2:00 – 4:11 02:00-04:11
The instructor transitions to the case of disconnected graphs. He writes the formula $V - e + r - k = 1$ on the board, circling it for emphasis. He explains that $k$ likely represents the number of connected components. He draws a triangle with vertices $e, f, g$ as a potential example, though the specific numbers written ($7 - 8 + 4 - 2 = 1$) suggest a more complex disconnected graph example is being discussed or calculated, possibly involving multiple components. He underlines the statement that the formula can be proved by mathematical induction. The focus shifts to handling graphs that are not connected, introducing the variable $k$ to adjust the standard formula. He writes $7 - 8 + 4 - 2 = 1$ to demonstrate the calculation for a specific disconnected case.

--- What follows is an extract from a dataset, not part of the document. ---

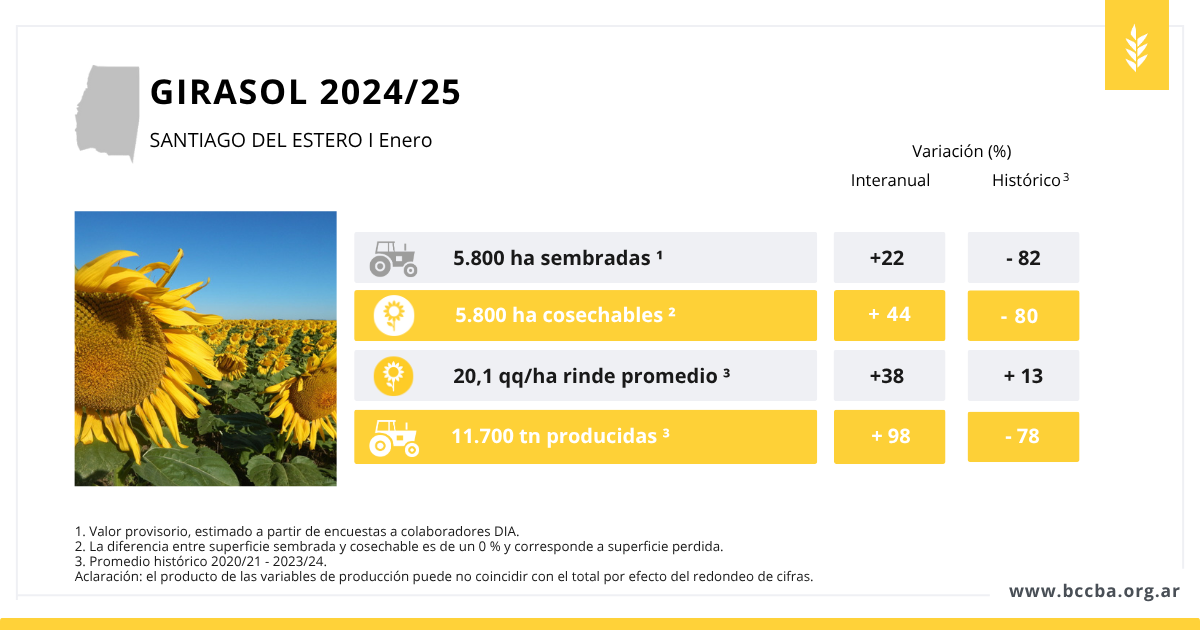Click the gray tractor icon for sembradas
This screenshot has width=1200, height=630.
393,258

The lesson progresses from the fundamental definition of planar graphs and their regions to the application of Euler's formula. It starts with the connected case ($r = e - v + 2$), using a square with a diagonal to demonstrate the counting of vertices, edges, and faces. The lecture then extends this concept to disconnected graphs, introducing a modified formula ($V - e + r - k = 1$) that accounts for the number of connected components ($k$). This progression highlights the versatility of Euler's formula in graph theory, covering both simple connected structures and more complex disconnected systems. The instructor emphasizes the importance of identifying the external region and the number of components to apply the correct formula.